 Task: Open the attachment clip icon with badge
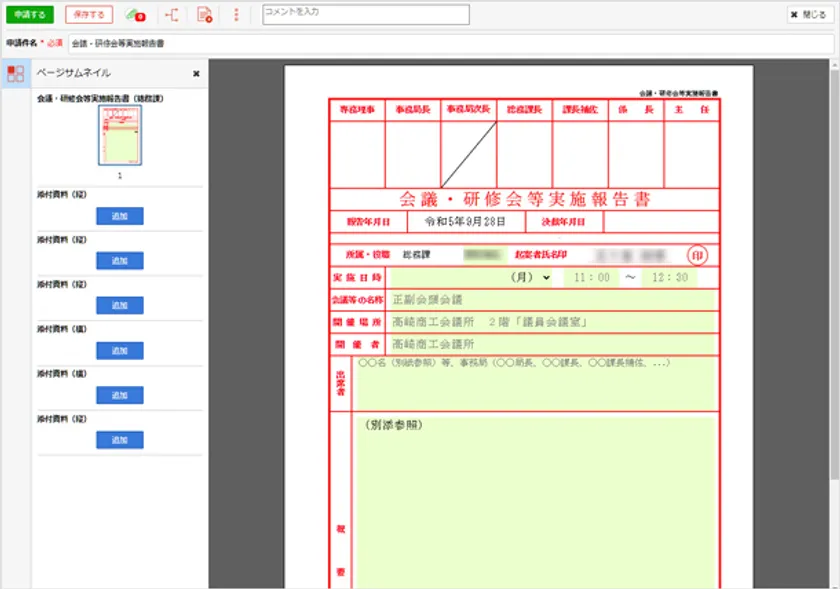(x=135, y=15)
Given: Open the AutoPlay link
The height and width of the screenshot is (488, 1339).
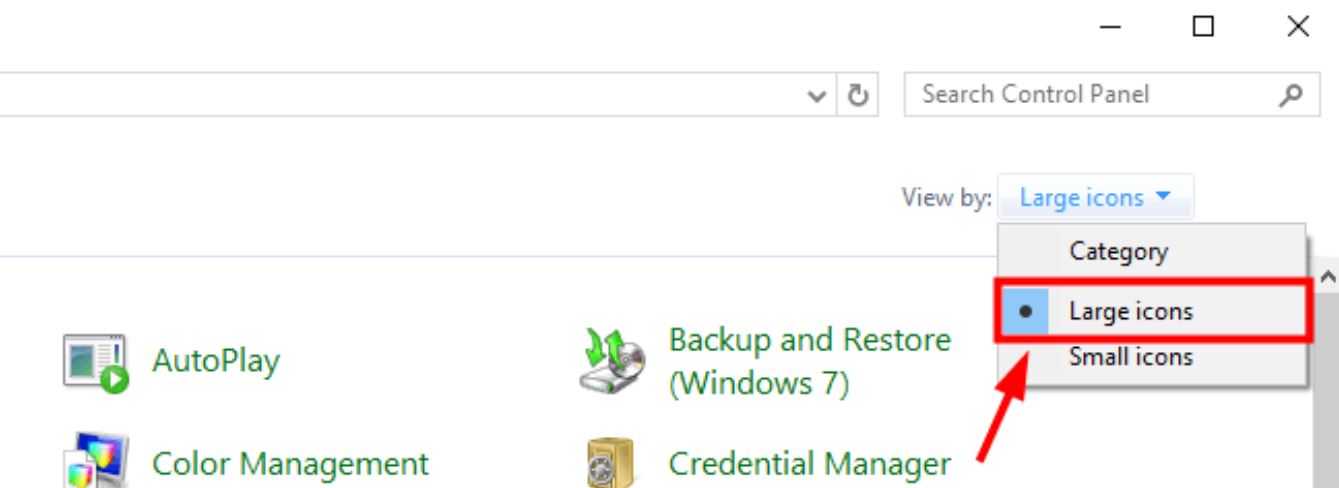Looking at the screenshot, I should (x=216, y=361).

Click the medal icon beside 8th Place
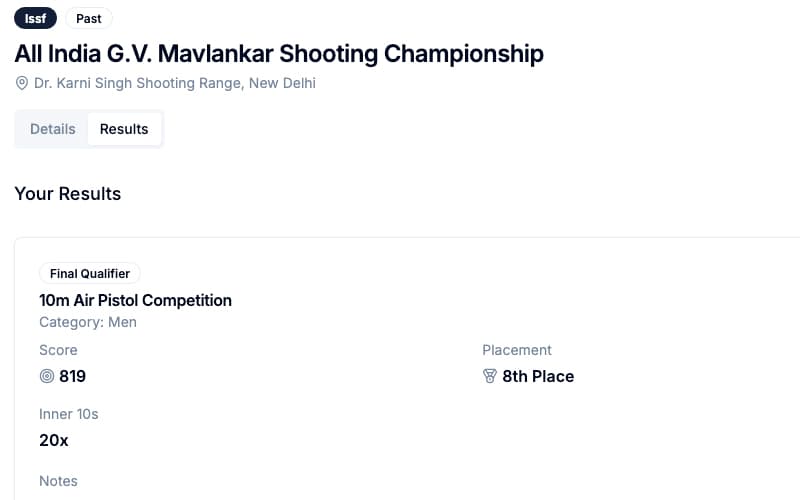click(490, 377)
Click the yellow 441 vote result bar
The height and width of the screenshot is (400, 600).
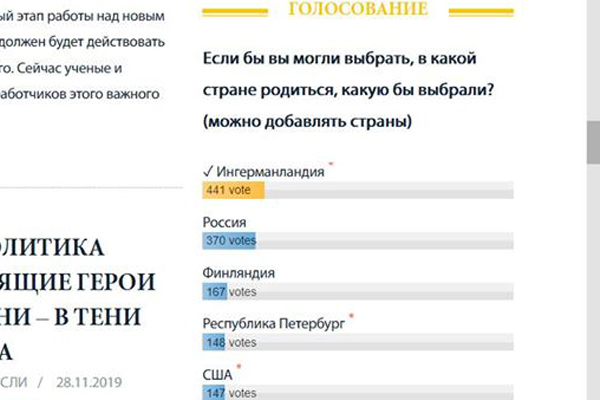(x=233, y=191)
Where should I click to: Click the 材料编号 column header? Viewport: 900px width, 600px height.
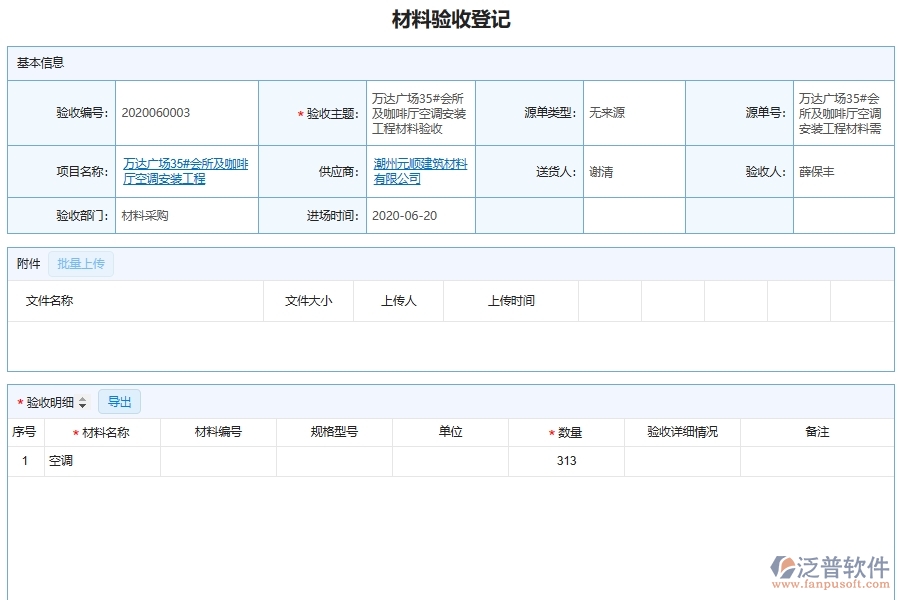tap(217, 432)
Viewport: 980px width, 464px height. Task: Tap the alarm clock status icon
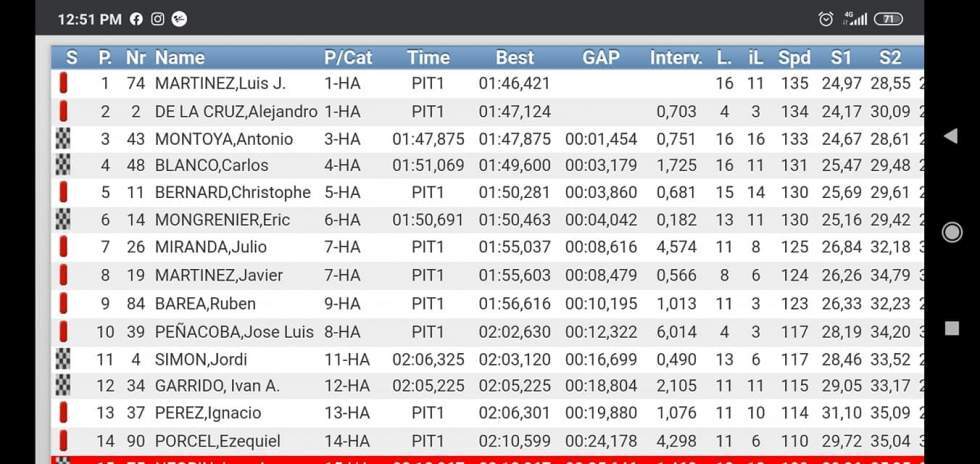click(826, 19)
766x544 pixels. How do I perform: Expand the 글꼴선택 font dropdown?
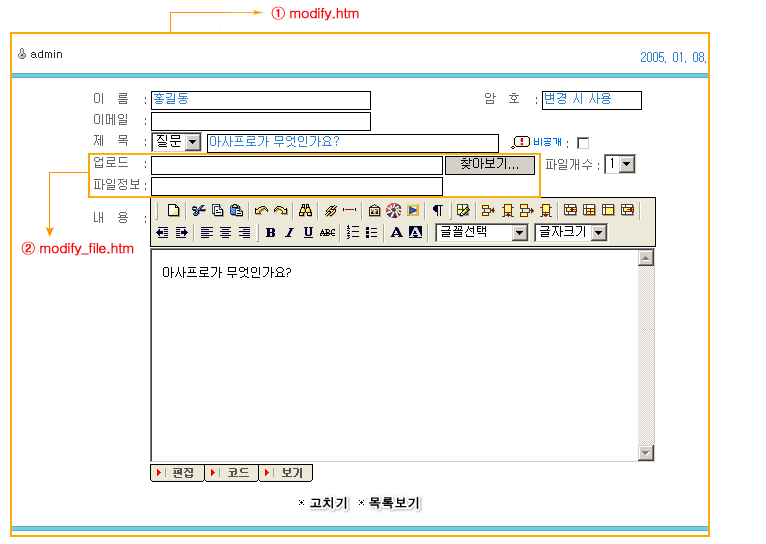coord(519,233)
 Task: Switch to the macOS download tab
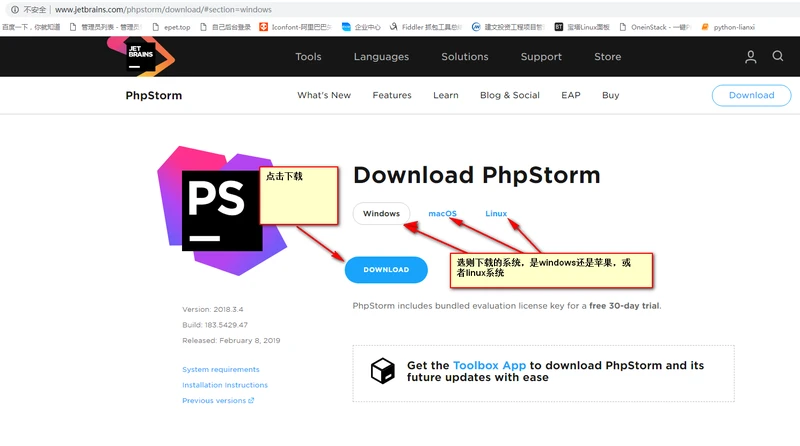[x=442, y=214]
•••
_EXERCISE REQUIREMENTS_
Copy out every line of the material above precisely, omitting the pictures.

_SOLUTION FOR THIS TASK_
 Task: Open the attachment clip icon with badge
(x=135, y=15)
Given: Open the AutoPlay link
The height and width of the screenshot is (488, 1339).
Looking at the screenshot, I should (x=216, y=361).

Click the medal icon beside 8th Place
click(490, 377)
Click the yellow 441 vote result bar
The height and width of the screenshot is (400, 600).
(x=233, y=191)
Where should I click to: Click the 材料编号 column header? Viewport: 900px width, 600px height.
tap(217, 432)
Viewport: 980px width, 464px height. Task: Tap the alarm clock status icon
click(826, 19)
766x544 pixels. How do I perform: Expand the 글꼴선택 font dropdown?
coord(519,233)
 Task: Switch to the macOS download tab
[x=442, y=214]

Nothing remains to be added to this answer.